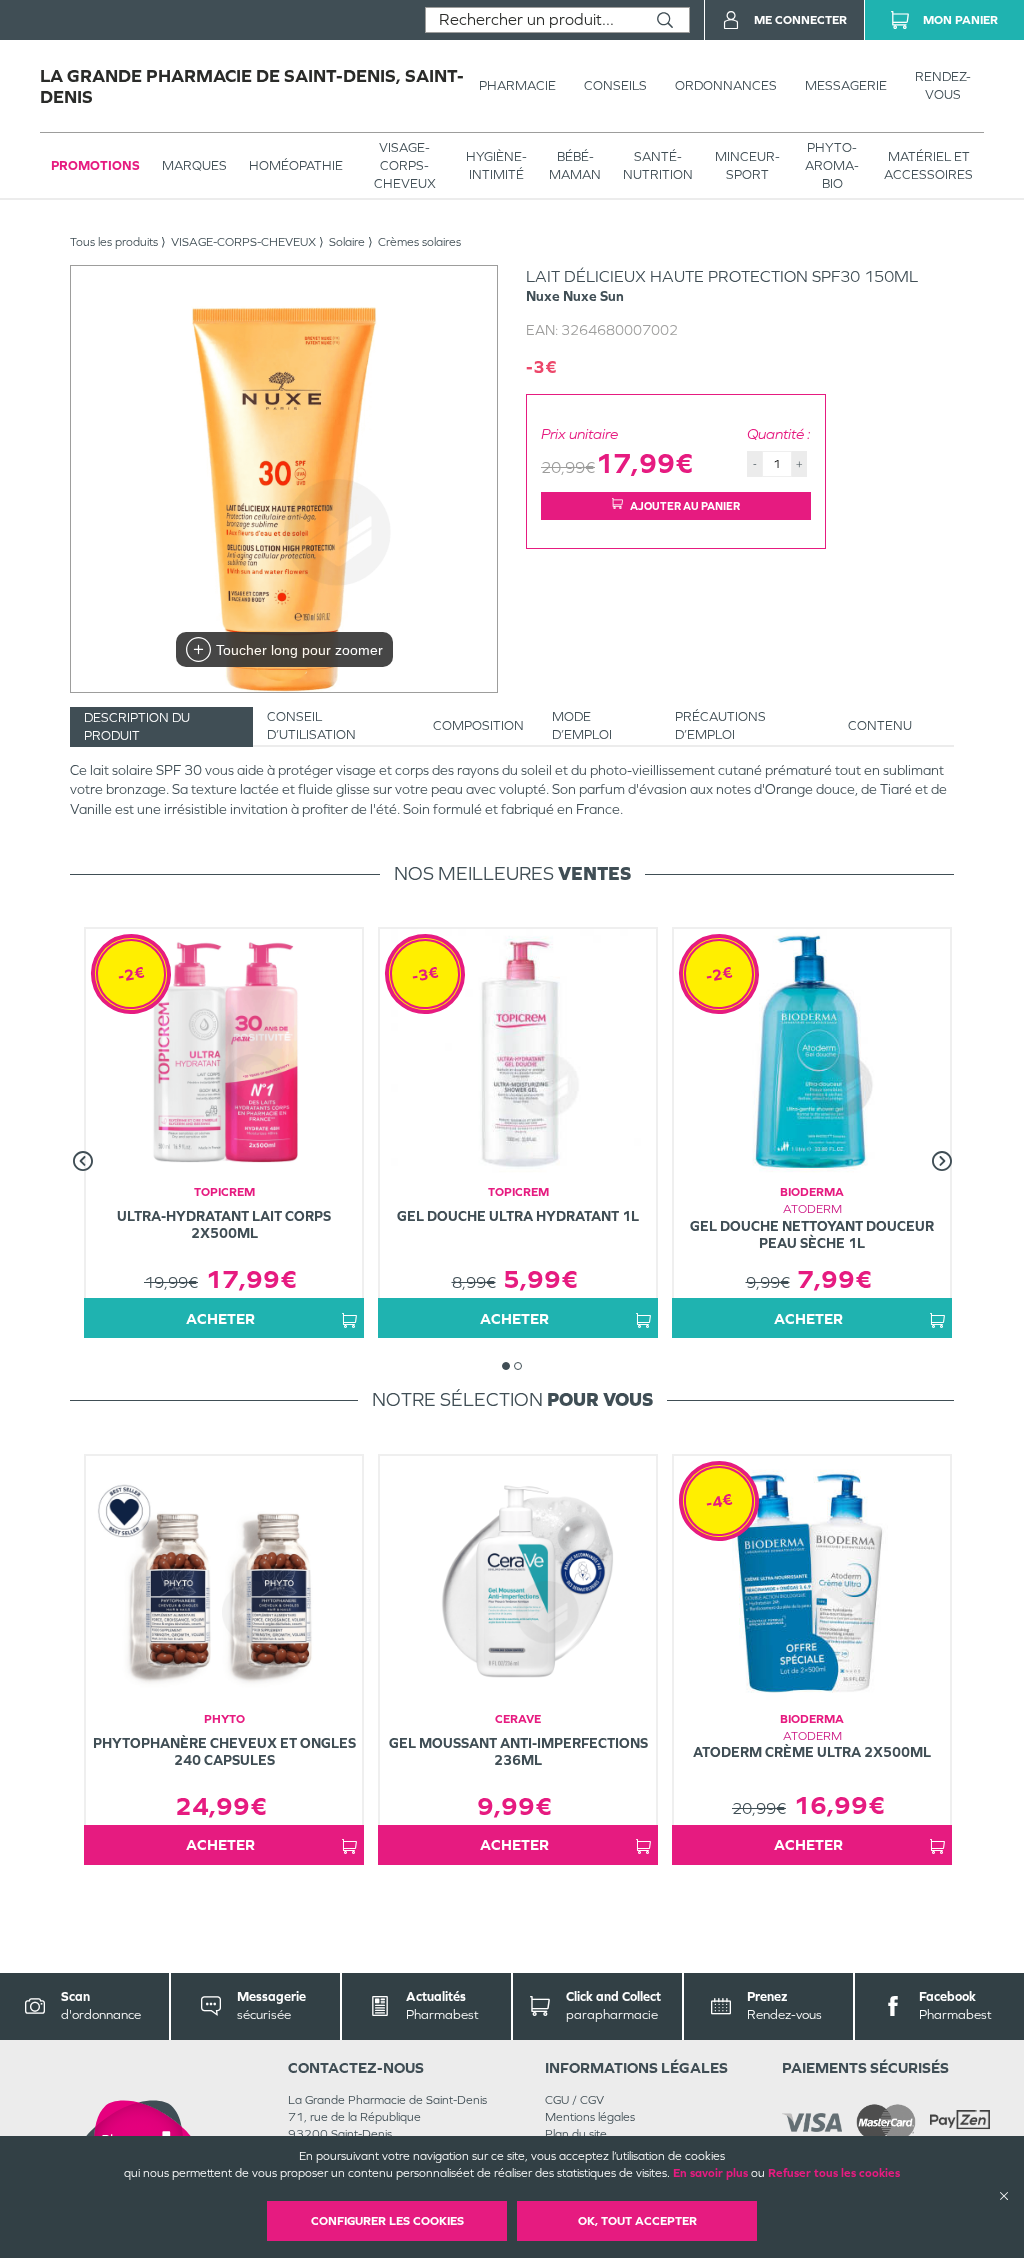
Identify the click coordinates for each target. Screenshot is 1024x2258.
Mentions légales (590, 2117)
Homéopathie (296, 165)
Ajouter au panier (685, 506)
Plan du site (576, 2134)
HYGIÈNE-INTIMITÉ (496, 165)
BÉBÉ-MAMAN (575, 165)
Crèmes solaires (419, 242)
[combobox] (533, 20)
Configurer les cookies (387, 2221)
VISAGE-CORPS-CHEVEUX (405, 165)
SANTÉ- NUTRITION (658, 165)
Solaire (347, 242)
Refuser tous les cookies (834, 2173)
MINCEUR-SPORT (747, 165)
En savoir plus (710, 2173)
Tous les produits (114, 242)
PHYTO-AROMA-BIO (832, 165)
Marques (194, 165)
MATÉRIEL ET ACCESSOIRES (928, 165)
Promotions (95, 165)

What the task requires
Every line of the material above should be repeated exactly, except for the pictures.

Written reply
Identify the click coordinates for each target. Screenshot is 1024x2258.
Mentions légales (590, 2117)
Homéopathie (296, 165)
Ajouter au panier (685, 506)
Plan du site (576, 2134)
HYGIÈNE-INTIMITÉ (496, 165)
BÉBÉ-MAMAN (575, 165)
Crèmes solaires (419, 242)
[combobox] (533, 20)
Configurer les cookies (387, 2221)
VISAGE-CORPS-CHEVEUX (405, 165)
SANTÉ- NUTRITION (658, 165)
Solaire (347, 242)
Refuser tous les cookies (834, 2173)
MINCEUR-SPORT (747, 165)
En savoir plus (710, 2173)
Tous les produits (114, 242)
PHYTO-AROMA-BIO (832, 165)
Marques (194, 165)
MATÉRIEL ET ACCESSOIRES (928, 165)
Promotions (95, 165)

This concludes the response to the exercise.